Democratic candidates should be “everywhere a voter is, particularly in an election year,” but they should not “put themselves in a position in which they will be unfairly targeted, either by the other individuals on stage or or by the audience,” Eaves added. This year, she predicted that the Fancy Farm audience will see “a Republican bloodbath” as they rib each other heading into the primary or attack the record of U.S. Sen. Mitch McConnell, who isn’t seeking reelection and has not yet confirmed if he will attend this year. The three top candidates have tried to distance themselves from McConnell. 

A member of the Fancy Farm audience reacts to a speaker, Aug. 3, 2024. (Photo by Austin Anthony, Kentucky Lantern)

Because of its long history, Eaves said she expected Fancy Farm to continue, but some alternative ways to connect with voters exist, like town halls. 

“There are already alternatives to Fancy Farm, but Republicans are throwing them (away). Republicans aren’t showing up to them. Republicans aren’t going out in their different communities in their districts throughout the state,” Eaves said. “They are instead just using one standalone event in Western Kentucky when they should be using alternatives and listening to people across the state. They’re just not that interested.”

Belle Townsend, Kentucky State AFL-CIO spokesperson, told the Lantern that the labor union respects that it’s a fundraiser for a local church, but “the format of the event is more about political theater than substance.” Union organizers would rather focus on “working people and real economic issues affecting their lives, and that is rarely what is at the center of what happens on that stage.”
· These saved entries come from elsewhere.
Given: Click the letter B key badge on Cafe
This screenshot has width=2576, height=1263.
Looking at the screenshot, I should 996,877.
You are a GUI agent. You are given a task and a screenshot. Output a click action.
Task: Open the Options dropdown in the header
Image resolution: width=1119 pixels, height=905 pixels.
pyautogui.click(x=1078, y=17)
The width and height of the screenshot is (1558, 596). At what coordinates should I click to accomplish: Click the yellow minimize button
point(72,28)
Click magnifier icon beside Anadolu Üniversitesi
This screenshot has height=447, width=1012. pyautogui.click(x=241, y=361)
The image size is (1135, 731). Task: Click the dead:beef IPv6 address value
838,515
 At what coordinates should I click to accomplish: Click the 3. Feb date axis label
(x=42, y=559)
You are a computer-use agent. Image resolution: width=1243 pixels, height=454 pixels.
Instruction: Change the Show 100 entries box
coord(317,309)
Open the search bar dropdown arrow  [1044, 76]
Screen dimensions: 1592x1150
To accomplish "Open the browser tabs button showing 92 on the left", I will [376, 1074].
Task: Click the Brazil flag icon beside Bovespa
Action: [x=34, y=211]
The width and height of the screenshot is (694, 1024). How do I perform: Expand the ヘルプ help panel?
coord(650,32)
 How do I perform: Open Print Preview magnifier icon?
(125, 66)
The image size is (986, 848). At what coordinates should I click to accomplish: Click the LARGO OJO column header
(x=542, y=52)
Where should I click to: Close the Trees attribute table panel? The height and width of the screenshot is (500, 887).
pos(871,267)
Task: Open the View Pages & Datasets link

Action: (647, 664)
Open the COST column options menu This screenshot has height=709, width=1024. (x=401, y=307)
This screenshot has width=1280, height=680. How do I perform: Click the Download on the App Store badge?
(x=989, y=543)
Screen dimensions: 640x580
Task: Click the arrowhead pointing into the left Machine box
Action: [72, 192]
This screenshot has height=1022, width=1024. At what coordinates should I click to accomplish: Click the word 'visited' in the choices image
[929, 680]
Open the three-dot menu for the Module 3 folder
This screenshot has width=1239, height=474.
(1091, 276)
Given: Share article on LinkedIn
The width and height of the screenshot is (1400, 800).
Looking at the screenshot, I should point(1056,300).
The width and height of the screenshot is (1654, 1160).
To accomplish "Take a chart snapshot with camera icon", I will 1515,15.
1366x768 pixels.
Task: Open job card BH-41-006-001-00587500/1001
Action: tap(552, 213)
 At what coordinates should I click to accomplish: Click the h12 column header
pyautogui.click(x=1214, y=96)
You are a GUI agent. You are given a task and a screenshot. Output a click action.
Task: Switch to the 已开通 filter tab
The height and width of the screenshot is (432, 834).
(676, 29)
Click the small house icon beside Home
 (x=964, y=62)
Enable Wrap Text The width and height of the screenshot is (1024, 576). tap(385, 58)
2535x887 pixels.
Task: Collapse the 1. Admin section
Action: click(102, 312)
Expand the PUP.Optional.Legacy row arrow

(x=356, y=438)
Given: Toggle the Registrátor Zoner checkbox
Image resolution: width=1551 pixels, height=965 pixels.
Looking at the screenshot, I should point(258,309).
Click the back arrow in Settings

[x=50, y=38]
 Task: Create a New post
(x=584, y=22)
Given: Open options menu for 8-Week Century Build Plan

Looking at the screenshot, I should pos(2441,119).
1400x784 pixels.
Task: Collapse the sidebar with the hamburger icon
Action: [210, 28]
“This is not the only place to get angry,” Townsend said. “We can get angry on the picket line, in places where the energy can be put towards something that, once again, builds long term change.”

The event has become less important for Democratic candidates because they’ve been outnumbered in recent years, said Jonathan Miller, a former Democratic state treasurer who has also appeared as a speaker. He said it was hard to even hear himself speak at times because of the crowd’s yelling. 

“It is just an unreal experience, and it becomes something that I think is helpful in character building for many candidates, but in other ways, really is not reflective of true policy or political reaction, because it is so, so loud, so angry and so noisy, so it’s become a bit of a a spectacle, as opposed to have a meaningful political exercise,” Miller said. 

The events leading up to the picnic are “the best of Kentucky politics, the best of American politics,” Miller said because people are coming from Frankfort and other parts of the state to an area “that’s often ignored, and having kind of traditional handshaking, baby kissing, types of interactions with grassroots political supporters.”

Sen.Mitch McConnell speaks during the St. Jerome Picnic in Fancy Farm, Aug. 3, 2024. (Photo by Austin Anthony, Kentucky Lantern)

Up and coming candidates who want to make a name for themselves might find more value in going to the Fancy Farm Picnic, Miller said. 

However, the event mainly featured Democrats when they were the dominant party in Kentucky. Republicans gained control of the state Senate around the turn of the century and the state House in 2016. 

McConnell, a Republican from Louisville, began attending the event in the 1980s and was ultimately elected to the U.S. Senate in 1984. Republican Party of Kentucky spokesperson Andy Westberry said that at the time “you could fit nearly every elected Republican in Kentucky into a phone booth.” 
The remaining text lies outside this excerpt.